WORK INSTRUCTION
The response must consist of all the records, retyped exactly.

RECORDS FOR THE EXERCISE
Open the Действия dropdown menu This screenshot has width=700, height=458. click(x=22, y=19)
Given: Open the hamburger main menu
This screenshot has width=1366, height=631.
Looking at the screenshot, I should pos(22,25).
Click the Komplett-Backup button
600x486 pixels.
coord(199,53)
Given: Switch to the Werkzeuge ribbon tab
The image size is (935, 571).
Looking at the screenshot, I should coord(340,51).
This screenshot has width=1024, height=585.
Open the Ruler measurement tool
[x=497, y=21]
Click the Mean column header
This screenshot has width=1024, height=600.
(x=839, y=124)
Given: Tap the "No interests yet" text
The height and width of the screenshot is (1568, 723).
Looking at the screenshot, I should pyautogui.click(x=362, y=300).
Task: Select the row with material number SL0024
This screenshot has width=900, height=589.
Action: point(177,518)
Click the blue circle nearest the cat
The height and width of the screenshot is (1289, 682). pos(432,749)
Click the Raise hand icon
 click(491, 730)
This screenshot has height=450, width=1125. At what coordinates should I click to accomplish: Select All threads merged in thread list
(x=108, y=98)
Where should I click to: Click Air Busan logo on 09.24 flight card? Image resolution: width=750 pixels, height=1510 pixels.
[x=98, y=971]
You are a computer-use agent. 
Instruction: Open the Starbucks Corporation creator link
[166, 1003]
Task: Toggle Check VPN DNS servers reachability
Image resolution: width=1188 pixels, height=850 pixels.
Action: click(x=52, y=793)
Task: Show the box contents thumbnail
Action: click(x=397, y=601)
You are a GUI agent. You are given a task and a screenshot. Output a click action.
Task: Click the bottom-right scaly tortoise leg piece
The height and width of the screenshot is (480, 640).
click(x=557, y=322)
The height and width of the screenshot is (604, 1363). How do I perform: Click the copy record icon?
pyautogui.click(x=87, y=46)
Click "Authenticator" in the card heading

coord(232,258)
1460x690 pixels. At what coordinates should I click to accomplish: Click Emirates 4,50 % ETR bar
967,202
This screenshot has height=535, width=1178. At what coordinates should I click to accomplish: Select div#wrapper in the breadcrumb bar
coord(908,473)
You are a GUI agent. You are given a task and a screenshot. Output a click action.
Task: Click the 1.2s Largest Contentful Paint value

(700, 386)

SOLUTION TO THIS PROBLEM
Open the Действия dropdown menu This screenshot has width=700, height=458. click(x=22, y=19)
Given: Open the hamburger main menu
This screenshot has width=1366, height=631.
Looking at the screenshot, I should pos(22,25).
Click the Komplett-Backup button
600x486 pixels.
coord(199,53)
Given: Switch to the Werkzeuge ribbon tab
The image size is (935, 571).
Looking at the screenshot, I should coord(340,51).
This screenshot has width=1024, height=585.
Open the Ruler measurement tool
[x=497, y=21]
Click the Mean column header
This screenshot has width=1024, height=600.
(x=839, y=124)
Given: Tap the "No interests yet" text
The height and width of the screenshot is (1568, 723).
Looking at the screenshot, I should pyautogui.click(x=362, y=300).
Task: Select the row with material number SL0024
This screenshot has width=900, height=589.
Action: point(177,518)
Click the blue circle nearest the cat
The height and width of the screenshot is (1289, 682). pos(432,749)
Click the Raise hand icon
 click(491, 730)
This screenshot has height=450, width=1125. At what coordinates should I click to accomplish: Select All threads merged in thread list
(x=108, y=98)
Where should I click to: Click Air Busan logo on 09.24 flight card? Image resolution: width=750 pixels, height=1510 pixels.
[x=98, y=971]
You are a computer-use agent. 
Instruction: Open the Starbucks Corporation creator link
[166, 1003]
Task: Toggle Check VPN DNS servers reachability
Image resolution: width=1188 pixels, height=850 pixels.
Action: click(x=52, y=793)
Task: Show the box contents thumbnail
Action: click(x=397, y=601)
You are a GUI agent. You are given a task and a screenshot. Output a click action.
Task: Click the bottom-right scaly tortoise leg piece
The height and width of the screenshot is (480, 640).
click(x=557, y=322)
The height and width of the screenshot is (604, 1363). How do I perform: Click the copy record icon?
pyautogui.click(x=87, y=46)
Click "Authenticator" in the card heading

coord(232,258)
1460x690 pixels. At what coordinates should I click to accomplish: Click Emirates 4,50 % ETR bar
967,202
This screenshot has height=535, width=1178. At what coordinates should I click to accomplish: Select div#wrapper in the breadcrumb bar
coord(908,473)
You are a GUI agent. You are given a task and a screenshot. Output a click action.
Task: Click the 1.2s Largest Contentful Paint value

(700, 386)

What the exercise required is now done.